Gemini 3 topped terminal bench with a simple harness, not an agent framework.

Excitement shifting from MCP (often just context window cruft) to terminal computer use as a more durable harness.

GUI computer use is a holy grail - drop-in knowledge worker, any task possible at the KVM layer. But it's slow, inefficient, doesn't work well yet. The bash shell is powerful, text-native, ready now, and getting RL attention. The ingredients:

  1. Give every agent run an associated container runtime - several companies now offering solutions + the labs' own code execution features
  2. Give said agent a set of general tools: read file, edit file, and run bash command
  3. Use an existing agent SDK or CLI as the "inner loop" to manage concurrency, subagents, etc
  4. Fill the container with great scripts and binaries, READMEs on how to use them (i.e.

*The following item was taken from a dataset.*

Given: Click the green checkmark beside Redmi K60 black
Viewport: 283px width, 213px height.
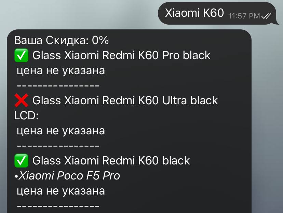Looking at the screenshot, I should (21, 160).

Anthropic Skills concept)
  5. Still provide a few focused tools/MCP for mission critical things (e.g. send an email, HITL, some DB operation with guardrails etc)
  6. Let the agent go wild
    • Chaining posix tools like awk, grep, sed etc.
    • Leveraging arbitrary packages and libraries (e.g. ffmpeg, whisper) - python libraries
    • Act as a coding agent to generate code just in time for certain tasks

Agent-directed loop + terminal possibilities + coding agent capabilities = broad coverage. Models have enormous skill collections in distribution that this unlocks.

I'm skeptical of stripped-down task-specific models. I want models that reason about my domain while having general skills. This approach fits my "big model" bias.